## Exercise material
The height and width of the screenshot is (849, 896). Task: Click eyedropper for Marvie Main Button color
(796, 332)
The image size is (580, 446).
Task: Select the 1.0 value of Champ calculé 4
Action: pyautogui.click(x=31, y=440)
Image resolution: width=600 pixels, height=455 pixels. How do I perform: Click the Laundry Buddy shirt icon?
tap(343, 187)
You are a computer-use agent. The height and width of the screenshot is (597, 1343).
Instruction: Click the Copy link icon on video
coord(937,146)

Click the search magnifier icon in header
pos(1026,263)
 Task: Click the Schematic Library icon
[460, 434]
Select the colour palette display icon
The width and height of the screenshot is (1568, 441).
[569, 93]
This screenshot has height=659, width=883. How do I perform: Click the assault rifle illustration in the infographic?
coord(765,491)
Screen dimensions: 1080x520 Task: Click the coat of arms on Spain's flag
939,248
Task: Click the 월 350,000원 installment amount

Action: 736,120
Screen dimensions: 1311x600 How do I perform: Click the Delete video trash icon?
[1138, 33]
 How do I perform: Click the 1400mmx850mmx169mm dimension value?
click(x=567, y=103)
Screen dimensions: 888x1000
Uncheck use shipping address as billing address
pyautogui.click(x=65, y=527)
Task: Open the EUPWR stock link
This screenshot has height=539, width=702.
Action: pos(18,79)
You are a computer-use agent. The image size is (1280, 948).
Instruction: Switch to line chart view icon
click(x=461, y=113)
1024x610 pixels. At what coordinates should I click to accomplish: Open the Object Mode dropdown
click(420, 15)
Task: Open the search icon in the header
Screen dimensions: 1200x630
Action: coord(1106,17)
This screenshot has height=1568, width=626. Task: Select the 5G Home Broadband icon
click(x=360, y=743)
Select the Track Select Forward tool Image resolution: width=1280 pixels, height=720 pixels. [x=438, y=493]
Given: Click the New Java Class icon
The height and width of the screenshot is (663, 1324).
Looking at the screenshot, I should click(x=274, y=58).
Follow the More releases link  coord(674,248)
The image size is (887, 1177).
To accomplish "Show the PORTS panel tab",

## Problem requirements
From the listing above, copy all lines holding the word "agent".

## Task result
You are a computer-use agent. The height and width of the screenshot is (597, 1343).
You are a computer-use agent. The image size is (1280, 948).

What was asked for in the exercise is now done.